# [Excerpt to read]
There is a pervasive perspective among founders that when you raise capital, you should reach for the highest possible valuation you can get. That’s understandable, when executives go out to raise funding, they typically optimize to reduce dilution as much as possible. After all, they want to maintain ownership of the company they’re making so many sacrifices to will into existence.

However, some founders are so effective at fundraising and the hype surrounding a funding round or industry can get so intense, that a company’s valuation in that round can balloon to something that might be extremely distanced from what would likely be considered more reasonable.

In itself, this isn’t an issue, after all that’s what markets are for, to find the price at which a buyer and seller agree that an asset is worth, the asset in this case being a company’s shares. However, a company that is valued far higher than other businesses in its “class" or “stage” has made strong assertions that it is much more mature or financially successful than those other organizations. If those implications turn out to not be true or even if there are hints that the company isn’t quite as exceptional as it has portrayed itself, then the return to reality can be particularly painful. That “return to reality” is also happening more frequently today due to the downward market correction we’ve experienced over the last two years.

I really like how early-stage space investor Jonathan Lacoste recently described this:

Why have company valuations changed so much?

The short answer is rising interest rates. Feel free to skip this section if it sounds familiar to you.

The most basic and fundamental way to describe a company is as an entity that generates cash for its owners both today and in the future. But how do you determine the present value of a company based on cash that will be generated two, five, or even ten years from now?

What’s typically used in finance is a discounted cash flow formula, where the value of future dollars are discounted by some amount, which is driven by a discount rate.

A result of this formula is that a dollar in the future is always worth less than a dollar today. Furthermore, as interest rates change, so does the amount by which a dollar tomorrow is worth compared to a dollar today. Without going into too much math and economics, the dominating impact of interest rates is that when interest rates increase, so typically does the discount rate. Consequently, when interest rates are high, a dollar in the future is worth less today than in an environment where interest rates are low.

Over the last two years, we’ve experienced a historically rapid increase in interest rates, which is having massive implications to how companies are valued. For many years while interest rates were essentially zero, a dollar tomorrow was worth almost the same as a dollar today. Therefore, a company that made no money today but promised investors that it would make tons of money tomorrow (or 5 years from now), could still be considered very valuable. However, in today’s environment with much higher interest rates, a company that provides profit today is worth waaay more than a company that has no current profit but promises a lot of profit in the future 

What we have experienced in the past two years of interest rates rising is a massive transition from a period in which companies promising future profits were previously considered valuable but are now considered much less so. This transition has been most felt in industries where companies were very unprofitable, but made promises to be highly profitable in the future. The space industry happens to fit that depiction very well, which why we’ve seen such a shift in valuations for publicly traded space companies from late 2021 to the present day.

Unfortunately, all of this was really out of the control of the companies themselves and the ground simply shifted beneath them. There was little any company executive could do to moderate this significant reduction in their companies’ valuations. Today, they simply run companies that are valued typically 50-80% less than two years ago.

So now that we understand why valuations have changed so massively, we can discuss how this plays out for a startups stakeholders, specifically the founders, investors, and employees.

What Happens in a Down Round?

# [Exercise data]
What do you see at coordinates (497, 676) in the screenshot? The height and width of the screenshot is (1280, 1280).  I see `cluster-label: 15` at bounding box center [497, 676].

# [Required actions]
1. Using only the passage on startup valuations, decide whether each statement below agrees with it. Give yes or no for each, with the deciding words of the passage quoted exactly.
(a) A dollar in the future is always worth less than a dollar today.
(b) When interest rates increase, the discount rate typically goes down.
(c) Companies today are typically valued 50-80% less than two years ago.
2. Rename "interest rates" as "borrowing costs" throughout the part of the passage on startup valuations between "A result of" and "rates are low.", inclusive, and write that part out again.

# [Solutions to the exercise]
1.
(a) Yes: "a dollar in the future is always worth less than a dollar today"
(b) No: "when interest rates increase, so typically does the discount rate"
(c) Yes: "valued typically 50-80% less than two years ago"

2.
A result of this formula is that a dollar in the future is always worth less than a dollar today. Furthermore, as borrowing costs change, so does the amount by which a dollar tomorrow is worth compared to a dollar today. Without going into too much math and economics, the dominating impact of borrowing costs is that when borrowing costs increase, so typically does the discount rate. Consequently, when borrowing costs are high, a dollar in the future is worth less today than in an environment where borrowing costs are low.